## EXERCISE OBJECTIVE
Pick out the lines below with "circle" and list them.

------------------------------

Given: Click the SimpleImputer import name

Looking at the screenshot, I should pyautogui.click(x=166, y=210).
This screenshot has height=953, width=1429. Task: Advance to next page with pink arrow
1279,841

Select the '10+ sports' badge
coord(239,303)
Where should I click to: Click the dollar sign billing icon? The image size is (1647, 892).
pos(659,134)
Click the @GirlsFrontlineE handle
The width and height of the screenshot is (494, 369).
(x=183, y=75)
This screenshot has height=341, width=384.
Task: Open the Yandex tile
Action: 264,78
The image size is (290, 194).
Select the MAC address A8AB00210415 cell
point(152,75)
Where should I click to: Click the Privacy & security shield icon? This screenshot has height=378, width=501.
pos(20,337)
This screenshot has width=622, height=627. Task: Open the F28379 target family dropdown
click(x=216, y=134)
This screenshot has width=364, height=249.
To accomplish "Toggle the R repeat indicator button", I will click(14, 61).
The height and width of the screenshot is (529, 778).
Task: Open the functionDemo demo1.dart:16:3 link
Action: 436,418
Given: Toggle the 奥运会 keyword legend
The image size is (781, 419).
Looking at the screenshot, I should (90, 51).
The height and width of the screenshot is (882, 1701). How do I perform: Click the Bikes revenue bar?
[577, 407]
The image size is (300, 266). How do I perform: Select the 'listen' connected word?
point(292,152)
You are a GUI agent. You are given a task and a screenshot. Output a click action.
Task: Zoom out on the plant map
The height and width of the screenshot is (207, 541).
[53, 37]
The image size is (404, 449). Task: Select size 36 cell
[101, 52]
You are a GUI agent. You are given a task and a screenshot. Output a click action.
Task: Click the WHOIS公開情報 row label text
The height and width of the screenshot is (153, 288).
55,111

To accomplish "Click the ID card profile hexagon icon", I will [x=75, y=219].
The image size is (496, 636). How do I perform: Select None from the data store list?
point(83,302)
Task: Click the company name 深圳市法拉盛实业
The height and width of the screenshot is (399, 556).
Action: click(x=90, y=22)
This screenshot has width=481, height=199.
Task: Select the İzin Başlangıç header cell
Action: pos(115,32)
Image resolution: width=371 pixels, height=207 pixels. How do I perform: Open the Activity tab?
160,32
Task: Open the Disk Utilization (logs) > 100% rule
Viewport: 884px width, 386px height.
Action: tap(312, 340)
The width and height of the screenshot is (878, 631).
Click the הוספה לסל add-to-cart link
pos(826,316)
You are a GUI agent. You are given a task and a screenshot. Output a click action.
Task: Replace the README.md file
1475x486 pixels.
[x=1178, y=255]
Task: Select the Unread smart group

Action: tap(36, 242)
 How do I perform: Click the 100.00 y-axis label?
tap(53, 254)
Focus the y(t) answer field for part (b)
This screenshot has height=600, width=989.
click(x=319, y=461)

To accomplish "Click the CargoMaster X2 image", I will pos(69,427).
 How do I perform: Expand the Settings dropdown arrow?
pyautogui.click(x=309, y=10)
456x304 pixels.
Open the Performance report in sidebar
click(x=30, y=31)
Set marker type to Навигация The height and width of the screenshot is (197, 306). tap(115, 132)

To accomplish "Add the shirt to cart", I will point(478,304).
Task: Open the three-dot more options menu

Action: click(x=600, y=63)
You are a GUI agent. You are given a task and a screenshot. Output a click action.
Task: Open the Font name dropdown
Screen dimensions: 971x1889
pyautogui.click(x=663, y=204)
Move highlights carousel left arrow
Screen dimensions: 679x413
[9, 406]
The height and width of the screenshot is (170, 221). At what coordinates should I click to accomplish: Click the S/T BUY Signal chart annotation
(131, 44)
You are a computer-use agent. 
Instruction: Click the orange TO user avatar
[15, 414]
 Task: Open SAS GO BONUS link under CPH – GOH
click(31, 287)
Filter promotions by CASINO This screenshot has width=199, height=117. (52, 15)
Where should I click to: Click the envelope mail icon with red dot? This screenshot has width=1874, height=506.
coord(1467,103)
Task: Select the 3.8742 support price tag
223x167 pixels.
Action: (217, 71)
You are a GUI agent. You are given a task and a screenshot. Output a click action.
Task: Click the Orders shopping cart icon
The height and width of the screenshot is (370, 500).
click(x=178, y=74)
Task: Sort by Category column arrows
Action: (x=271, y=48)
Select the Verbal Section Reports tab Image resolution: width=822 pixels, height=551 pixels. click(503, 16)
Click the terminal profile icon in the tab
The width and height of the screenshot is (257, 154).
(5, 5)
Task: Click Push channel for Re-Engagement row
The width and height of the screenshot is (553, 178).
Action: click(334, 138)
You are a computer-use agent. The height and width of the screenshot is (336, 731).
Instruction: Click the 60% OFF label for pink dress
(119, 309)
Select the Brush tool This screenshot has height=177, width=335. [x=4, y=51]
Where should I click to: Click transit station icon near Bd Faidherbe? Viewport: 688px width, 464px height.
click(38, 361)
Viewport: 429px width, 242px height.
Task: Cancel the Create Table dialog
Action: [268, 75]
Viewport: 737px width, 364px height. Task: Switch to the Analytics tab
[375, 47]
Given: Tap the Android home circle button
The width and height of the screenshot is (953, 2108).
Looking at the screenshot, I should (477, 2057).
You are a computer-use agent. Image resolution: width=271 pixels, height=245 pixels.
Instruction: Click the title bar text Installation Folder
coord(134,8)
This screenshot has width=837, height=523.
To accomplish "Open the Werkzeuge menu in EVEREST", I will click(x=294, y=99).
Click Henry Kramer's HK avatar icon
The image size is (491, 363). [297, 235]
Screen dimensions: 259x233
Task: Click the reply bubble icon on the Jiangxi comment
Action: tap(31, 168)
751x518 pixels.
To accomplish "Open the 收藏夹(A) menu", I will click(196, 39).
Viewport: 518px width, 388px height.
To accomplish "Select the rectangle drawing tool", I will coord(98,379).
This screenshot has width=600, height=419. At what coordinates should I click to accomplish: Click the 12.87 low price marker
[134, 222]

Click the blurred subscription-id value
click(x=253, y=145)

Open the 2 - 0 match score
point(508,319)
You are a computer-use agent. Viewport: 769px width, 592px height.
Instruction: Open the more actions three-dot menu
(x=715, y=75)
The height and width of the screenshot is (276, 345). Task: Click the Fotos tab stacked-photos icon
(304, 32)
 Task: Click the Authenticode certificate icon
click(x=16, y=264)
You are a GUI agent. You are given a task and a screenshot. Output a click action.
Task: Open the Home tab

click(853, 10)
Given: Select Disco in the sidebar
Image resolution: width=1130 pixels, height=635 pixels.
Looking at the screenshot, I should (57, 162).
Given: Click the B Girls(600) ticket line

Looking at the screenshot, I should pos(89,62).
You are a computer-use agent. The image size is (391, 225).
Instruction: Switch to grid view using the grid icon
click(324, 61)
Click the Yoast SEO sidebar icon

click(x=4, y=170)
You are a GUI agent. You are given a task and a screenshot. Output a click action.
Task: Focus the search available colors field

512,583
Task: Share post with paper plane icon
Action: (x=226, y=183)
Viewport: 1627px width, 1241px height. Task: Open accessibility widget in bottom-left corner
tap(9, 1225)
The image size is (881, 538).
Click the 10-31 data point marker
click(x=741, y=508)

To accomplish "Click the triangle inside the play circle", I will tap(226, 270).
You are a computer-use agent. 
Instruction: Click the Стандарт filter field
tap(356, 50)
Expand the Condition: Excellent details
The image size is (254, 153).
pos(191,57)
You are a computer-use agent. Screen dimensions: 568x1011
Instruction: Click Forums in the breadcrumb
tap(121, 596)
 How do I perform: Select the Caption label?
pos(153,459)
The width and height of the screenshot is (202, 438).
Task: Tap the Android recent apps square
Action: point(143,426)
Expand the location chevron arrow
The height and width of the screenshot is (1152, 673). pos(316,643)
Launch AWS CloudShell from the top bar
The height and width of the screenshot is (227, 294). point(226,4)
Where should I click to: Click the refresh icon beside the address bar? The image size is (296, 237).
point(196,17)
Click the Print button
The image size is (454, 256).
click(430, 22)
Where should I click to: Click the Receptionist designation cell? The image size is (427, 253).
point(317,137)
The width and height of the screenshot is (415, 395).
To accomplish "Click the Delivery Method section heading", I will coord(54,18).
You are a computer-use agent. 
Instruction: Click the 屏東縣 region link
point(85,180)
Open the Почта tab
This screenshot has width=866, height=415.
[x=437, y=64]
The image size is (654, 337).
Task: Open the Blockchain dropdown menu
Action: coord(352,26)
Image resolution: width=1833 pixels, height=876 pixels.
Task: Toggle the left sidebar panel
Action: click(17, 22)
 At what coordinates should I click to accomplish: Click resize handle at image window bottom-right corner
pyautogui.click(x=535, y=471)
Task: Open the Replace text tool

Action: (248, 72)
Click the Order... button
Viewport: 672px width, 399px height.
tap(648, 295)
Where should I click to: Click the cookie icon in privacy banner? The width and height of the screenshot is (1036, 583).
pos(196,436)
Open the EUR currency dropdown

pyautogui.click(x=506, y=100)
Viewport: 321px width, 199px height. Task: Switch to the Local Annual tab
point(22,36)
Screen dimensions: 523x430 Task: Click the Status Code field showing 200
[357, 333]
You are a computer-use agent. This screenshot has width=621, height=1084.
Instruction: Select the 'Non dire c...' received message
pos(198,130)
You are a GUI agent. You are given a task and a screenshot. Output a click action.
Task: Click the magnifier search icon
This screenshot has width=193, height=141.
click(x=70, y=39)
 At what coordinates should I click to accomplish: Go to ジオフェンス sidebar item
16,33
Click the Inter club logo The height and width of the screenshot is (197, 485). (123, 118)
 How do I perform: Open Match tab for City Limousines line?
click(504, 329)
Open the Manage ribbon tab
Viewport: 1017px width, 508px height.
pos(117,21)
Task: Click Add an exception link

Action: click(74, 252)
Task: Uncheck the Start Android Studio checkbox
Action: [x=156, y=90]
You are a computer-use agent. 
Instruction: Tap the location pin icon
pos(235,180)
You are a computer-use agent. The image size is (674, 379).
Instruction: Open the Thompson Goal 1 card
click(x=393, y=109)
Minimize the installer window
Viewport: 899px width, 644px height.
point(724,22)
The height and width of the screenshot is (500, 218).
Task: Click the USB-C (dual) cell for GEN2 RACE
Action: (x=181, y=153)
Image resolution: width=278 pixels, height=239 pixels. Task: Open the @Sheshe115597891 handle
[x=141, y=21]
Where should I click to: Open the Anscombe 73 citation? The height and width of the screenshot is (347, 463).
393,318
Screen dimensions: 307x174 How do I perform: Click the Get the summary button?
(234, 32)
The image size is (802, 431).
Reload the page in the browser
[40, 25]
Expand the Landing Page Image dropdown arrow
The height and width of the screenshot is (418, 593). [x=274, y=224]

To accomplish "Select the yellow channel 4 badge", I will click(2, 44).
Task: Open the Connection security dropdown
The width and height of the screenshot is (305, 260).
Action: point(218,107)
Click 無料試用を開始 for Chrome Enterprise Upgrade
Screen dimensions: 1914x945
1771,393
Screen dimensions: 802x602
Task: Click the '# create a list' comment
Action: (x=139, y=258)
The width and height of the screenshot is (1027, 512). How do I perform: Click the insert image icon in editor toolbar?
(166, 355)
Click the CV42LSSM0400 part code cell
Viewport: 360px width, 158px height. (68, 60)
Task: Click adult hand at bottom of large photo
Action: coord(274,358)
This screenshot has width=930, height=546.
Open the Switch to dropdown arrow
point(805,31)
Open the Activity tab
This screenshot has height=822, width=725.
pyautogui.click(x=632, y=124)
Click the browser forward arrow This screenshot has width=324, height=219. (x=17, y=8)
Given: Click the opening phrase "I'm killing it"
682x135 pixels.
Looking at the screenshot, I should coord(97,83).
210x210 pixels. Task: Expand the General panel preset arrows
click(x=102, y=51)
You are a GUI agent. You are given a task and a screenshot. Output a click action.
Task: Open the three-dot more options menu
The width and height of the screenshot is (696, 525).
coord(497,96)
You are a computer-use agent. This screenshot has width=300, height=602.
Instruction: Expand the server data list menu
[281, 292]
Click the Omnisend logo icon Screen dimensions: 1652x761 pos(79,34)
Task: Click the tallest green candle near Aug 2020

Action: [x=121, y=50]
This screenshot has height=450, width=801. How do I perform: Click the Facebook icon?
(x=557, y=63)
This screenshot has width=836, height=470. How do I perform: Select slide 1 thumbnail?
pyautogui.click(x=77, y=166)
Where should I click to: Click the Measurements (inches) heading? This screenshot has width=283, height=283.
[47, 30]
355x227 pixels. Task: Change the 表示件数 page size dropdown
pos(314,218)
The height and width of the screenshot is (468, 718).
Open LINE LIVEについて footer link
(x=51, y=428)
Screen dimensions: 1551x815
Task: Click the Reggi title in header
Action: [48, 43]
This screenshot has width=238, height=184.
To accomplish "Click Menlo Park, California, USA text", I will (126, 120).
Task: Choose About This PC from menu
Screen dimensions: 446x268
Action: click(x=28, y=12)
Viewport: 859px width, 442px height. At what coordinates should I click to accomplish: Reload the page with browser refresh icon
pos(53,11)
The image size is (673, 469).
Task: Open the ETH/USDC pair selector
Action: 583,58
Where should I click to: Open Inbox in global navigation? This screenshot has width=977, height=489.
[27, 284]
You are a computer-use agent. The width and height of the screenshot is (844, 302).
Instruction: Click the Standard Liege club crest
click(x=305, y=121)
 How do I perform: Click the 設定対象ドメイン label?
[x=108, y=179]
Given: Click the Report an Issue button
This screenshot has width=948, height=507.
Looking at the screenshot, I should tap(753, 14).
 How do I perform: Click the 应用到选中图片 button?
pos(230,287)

------------------------------

## EXERCISE RESPONSE
Given: Tap the Android home circle button
To accomplish "Click the triangle inside the play circle", I will tap(226, 270).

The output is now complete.